I’ll be back in Popeye’s tonight with a bunch of the homebrew guys. Will see whether anyone notices carbonation or quality issues.
June 19, 2009 at 11:44 am
I’m not completely sure but I think ushi tora uses the popeyes system. The beers there seem similar but I kinda prefer neither bar. Perhaps popeyes has the more interesting atmosphere. The food at popeyes is nice but small portions and expensive. Their prices have gone up, along with most other bars in Tokyo, despite this ‘recession’. It’s got to the stage where people cut back on drinking, so I’m not sure if the bars are making that much more. I’d love to drink any beer at any size I wanted and not have to worry aboubthe cost. Sadly, I don’t live insuch a world and my salary is only so big/small. haven’t been to popeyes for ages. Would love to meet you guys but my tooth is still in treatment so you’ll just have to get by without my annoying presence. Dint want to make a fuss but see how you like the overall experience. I’ve had a few bad pints there. A friend once got a Guinness that was disgusting. I’ve had the same beer on two visits that was completely different quality. I thought at times the beer arrived so fast it was worrying. At times it seems more like a beer factory than a beer bar and a legendary one at that. One friend thought it was the best bar in Asia. He could be right. The annoying thing is that is could and perhaps for the prices should be better. Rant over. I don’t hate the place. I love it. If it was non smoking and had uk pints or taster sets that you could choose yourself, I’d love it even more.
June 21, 2009 at 4:43 pm
I see from your picture that you have dry hopped with loose hops… doesn’t this cause problems with bits of hops and seeds getting everywhere?

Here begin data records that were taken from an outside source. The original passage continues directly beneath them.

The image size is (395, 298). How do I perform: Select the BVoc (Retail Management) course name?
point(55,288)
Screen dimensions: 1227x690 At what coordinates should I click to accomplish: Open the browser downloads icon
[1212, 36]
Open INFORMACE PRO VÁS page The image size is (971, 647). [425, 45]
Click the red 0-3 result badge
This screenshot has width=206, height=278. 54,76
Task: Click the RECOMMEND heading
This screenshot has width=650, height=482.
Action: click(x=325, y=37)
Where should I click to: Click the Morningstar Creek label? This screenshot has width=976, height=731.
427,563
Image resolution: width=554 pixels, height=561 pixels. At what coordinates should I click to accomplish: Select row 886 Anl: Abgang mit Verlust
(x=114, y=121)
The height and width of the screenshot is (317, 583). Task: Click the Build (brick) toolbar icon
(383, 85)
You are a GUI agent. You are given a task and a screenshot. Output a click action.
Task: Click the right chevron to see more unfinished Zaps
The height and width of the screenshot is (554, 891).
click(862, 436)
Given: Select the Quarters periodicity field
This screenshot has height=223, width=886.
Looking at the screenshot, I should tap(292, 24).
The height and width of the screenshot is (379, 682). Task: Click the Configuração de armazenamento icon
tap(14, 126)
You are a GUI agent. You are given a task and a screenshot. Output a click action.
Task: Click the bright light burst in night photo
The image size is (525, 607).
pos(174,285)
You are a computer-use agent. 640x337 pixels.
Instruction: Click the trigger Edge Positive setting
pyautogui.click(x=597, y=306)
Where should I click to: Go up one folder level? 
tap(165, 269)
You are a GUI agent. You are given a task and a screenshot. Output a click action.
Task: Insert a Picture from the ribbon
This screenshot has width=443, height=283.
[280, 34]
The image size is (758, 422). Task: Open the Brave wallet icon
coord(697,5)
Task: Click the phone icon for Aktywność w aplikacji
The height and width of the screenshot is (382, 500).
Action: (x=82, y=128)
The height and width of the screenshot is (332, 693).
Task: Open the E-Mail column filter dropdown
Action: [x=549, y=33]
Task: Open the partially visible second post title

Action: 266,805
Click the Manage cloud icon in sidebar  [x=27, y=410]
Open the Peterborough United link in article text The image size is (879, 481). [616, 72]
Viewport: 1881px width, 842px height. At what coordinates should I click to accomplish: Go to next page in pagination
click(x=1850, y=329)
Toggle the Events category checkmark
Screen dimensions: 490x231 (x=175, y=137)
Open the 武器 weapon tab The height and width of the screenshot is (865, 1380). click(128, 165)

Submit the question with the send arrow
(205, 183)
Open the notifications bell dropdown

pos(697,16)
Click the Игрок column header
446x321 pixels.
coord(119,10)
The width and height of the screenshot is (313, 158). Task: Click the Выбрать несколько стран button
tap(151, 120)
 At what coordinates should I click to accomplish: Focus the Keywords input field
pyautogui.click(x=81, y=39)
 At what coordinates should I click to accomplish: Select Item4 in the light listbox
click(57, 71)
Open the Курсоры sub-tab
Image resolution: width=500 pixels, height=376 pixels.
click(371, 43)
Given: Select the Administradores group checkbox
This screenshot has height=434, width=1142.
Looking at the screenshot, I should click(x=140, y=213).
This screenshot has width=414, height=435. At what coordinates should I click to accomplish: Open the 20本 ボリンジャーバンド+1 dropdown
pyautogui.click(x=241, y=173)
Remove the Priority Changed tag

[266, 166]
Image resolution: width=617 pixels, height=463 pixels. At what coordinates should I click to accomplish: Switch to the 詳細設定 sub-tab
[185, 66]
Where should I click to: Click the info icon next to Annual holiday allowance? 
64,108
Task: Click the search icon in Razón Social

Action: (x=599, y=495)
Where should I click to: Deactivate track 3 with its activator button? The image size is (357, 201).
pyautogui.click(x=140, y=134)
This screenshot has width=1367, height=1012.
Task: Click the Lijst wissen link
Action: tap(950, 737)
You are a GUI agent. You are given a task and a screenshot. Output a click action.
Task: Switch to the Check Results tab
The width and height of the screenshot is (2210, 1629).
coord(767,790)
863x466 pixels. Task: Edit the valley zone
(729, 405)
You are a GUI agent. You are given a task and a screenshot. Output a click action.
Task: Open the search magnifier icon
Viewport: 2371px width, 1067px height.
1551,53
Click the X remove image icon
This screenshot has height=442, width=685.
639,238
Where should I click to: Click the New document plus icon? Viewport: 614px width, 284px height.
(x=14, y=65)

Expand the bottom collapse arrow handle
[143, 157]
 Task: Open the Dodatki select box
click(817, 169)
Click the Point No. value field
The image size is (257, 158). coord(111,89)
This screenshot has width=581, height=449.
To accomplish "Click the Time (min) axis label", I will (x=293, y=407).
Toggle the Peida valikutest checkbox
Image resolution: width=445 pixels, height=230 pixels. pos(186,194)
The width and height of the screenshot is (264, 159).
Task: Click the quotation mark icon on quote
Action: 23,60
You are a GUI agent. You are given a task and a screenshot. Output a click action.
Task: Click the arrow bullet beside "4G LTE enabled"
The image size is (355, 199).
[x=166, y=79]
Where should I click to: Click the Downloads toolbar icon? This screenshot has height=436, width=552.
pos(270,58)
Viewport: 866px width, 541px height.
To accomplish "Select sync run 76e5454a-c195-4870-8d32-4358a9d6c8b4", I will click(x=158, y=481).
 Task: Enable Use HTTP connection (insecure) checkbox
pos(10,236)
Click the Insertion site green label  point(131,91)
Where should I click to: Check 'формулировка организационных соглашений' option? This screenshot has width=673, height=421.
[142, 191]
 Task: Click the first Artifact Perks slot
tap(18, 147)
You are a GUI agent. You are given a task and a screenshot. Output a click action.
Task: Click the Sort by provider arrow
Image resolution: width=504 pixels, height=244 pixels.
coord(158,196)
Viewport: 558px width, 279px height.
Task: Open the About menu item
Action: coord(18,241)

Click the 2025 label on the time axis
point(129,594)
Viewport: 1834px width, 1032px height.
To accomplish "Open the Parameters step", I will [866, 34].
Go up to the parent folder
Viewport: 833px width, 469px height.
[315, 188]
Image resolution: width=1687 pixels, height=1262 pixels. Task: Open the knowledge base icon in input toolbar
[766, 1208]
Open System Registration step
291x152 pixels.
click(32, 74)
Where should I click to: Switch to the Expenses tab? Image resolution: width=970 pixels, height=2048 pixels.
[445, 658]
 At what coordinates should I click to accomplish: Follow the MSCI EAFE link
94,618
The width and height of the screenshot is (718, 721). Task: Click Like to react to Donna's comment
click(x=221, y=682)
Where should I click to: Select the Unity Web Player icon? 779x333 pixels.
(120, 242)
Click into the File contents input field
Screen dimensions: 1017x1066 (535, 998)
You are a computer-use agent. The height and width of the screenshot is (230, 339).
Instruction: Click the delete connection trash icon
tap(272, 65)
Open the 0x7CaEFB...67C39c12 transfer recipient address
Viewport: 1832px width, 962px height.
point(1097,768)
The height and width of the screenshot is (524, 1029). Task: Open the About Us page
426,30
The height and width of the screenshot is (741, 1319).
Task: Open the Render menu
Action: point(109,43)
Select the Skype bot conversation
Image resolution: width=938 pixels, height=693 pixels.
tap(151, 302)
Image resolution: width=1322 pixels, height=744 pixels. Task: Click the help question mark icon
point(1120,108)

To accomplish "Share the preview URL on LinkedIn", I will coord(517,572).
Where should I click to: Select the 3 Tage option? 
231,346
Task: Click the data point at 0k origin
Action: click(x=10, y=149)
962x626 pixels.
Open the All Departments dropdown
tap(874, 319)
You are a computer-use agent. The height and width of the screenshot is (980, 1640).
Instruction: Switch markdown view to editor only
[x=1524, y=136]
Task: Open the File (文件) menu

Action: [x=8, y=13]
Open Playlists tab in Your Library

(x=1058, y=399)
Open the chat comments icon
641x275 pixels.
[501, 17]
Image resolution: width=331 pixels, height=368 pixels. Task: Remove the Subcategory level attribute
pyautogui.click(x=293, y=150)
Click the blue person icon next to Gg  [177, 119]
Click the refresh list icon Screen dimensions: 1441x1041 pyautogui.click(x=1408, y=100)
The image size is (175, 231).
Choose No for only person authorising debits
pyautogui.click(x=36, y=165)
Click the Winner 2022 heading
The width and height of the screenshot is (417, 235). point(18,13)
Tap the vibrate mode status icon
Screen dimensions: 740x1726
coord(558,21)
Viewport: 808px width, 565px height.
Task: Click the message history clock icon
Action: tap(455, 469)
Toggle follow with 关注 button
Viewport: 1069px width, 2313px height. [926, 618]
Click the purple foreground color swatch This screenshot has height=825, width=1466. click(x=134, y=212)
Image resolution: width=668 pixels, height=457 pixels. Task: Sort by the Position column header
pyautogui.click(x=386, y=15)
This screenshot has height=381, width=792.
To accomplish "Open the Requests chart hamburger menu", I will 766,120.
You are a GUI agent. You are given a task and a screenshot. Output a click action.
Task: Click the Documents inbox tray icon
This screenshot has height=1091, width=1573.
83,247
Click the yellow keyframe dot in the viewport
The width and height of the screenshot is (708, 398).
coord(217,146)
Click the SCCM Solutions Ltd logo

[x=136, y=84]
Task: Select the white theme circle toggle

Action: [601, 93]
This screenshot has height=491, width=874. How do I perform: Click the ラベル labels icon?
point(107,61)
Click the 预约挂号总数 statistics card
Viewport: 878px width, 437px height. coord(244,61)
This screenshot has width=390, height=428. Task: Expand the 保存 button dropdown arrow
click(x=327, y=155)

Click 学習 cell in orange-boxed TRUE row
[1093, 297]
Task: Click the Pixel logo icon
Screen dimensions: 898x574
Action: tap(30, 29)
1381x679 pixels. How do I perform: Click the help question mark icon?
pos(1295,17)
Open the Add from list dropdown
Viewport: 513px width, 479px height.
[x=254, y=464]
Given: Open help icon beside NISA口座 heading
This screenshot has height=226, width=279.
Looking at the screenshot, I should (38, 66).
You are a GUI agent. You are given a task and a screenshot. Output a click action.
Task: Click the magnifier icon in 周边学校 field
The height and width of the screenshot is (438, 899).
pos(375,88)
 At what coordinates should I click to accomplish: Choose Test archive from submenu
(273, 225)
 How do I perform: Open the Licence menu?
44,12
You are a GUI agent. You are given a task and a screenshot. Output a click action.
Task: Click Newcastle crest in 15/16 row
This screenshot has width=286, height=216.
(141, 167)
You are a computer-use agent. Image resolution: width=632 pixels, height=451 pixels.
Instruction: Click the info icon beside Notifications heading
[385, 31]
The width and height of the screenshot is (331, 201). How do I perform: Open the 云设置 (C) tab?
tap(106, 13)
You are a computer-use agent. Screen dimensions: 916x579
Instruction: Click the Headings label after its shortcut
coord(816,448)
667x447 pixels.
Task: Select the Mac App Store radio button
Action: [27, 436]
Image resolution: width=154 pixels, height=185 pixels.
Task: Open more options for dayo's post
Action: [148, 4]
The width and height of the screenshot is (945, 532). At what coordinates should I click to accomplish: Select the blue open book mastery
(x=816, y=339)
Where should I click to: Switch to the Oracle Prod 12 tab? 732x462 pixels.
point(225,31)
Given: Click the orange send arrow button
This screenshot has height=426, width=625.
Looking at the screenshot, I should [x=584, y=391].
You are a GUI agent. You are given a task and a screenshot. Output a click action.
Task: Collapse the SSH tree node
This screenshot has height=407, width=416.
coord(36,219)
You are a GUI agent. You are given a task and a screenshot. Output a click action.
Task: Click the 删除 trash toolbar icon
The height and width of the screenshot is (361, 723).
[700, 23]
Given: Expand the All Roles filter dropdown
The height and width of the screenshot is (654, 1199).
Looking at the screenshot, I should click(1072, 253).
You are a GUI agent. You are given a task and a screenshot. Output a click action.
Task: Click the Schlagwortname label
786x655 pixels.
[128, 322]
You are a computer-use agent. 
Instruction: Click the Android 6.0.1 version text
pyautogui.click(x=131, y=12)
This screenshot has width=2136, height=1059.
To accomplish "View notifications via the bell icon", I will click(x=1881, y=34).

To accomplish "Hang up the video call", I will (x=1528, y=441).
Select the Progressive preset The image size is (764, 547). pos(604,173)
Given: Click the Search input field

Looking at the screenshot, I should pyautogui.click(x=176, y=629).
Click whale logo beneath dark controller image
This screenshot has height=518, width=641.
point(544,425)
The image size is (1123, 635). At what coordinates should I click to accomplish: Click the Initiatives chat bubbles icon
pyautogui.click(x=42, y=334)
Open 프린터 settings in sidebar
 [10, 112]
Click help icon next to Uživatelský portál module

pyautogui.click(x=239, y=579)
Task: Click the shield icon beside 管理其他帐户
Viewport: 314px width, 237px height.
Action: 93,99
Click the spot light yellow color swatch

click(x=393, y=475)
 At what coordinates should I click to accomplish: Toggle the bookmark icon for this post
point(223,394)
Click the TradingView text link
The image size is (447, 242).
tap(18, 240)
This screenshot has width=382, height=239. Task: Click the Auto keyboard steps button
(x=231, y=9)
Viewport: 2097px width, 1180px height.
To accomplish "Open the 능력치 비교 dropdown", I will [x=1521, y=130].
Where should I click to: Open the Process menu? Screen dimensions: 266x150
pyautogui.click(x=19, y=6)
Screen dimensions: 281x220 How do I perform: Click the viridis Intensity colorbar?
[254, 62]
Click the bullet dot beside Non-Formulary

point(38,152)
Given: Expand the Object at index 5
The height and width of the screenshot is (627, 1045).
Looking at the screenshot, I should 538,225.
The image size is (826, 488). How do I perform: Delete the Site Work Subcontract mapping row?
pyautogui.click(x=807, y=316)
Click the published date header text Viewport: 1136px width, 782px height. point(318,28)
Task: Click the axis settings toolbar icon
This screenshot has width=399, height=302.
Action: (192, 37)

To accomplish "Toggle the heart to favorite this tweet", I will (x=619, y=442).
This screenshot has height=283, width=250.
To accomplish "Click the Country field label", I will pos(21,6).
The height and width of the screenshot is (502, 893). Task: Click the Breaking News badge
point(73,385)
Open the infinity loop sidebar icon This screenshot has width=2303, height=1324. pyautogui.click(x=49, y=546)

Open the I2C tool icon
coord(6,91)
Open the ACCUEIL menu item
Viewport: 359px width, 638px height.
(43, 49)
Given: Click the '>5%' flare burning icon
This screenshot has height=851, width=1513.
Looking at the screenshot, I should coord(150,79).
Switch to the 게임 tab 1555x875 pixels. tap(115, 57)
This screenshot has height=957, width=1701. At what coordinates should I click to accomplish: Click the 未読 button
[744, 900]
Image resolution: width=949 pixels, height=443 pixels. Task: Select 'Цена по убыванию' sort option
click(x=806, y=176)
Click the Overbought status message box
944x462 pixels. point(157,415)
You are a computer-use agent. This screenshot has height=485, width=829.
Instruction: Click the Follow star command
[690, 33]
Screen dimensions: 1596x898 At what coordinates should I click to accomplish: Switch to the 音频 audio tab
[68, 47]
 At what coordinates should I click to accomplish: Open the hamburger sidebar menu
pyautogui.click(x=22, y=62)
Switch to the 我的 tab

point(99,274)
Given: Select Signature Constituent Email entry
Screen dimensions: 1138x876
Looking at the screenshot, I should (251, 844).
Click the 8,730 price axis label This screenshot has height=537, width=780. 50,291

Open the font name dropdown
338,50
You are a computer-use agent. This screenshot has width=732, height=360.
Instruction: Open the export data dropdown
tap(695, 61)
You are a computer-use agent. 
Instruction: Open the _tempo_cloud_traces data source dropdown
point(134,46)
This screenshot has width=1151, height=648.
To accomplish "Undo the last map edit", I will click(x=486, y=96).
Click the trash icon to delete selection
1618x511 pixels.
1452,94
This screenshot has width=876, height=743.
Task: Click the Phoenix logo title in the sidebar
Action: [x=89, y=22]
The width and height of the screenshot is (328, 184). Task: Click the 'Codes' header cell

I was considering Dry Hopping my latest brew and have some Stainless Steel Tea Ball Infusers to put the hops in.
I do like the idea of the hops fully mixing with the beer but I’ve had bottling problems when hop seeds get stuck in the Bottling stick and you get beer all over the floor! :)
August 9, 2009 at 12:35 pm
hey, sounds like this brew turned out alright for you. i’m having the same problems right now. visually it looks exactly like the picture you took, with a small ring of krausen scum on the sides and very little white foam on the surface. i never saw any bubbling action. i even repitched another pack of yeast after 48 hours after trying to aerate it again to seemingly no avail. any advice?
August 9, 2009 at 7:31 pm
Kevin,
Take a hydrometer reading. Most likely gas is escaping somehow but you can’t see it. You should be able to see from the hydrometer reading whether fermentation is happening.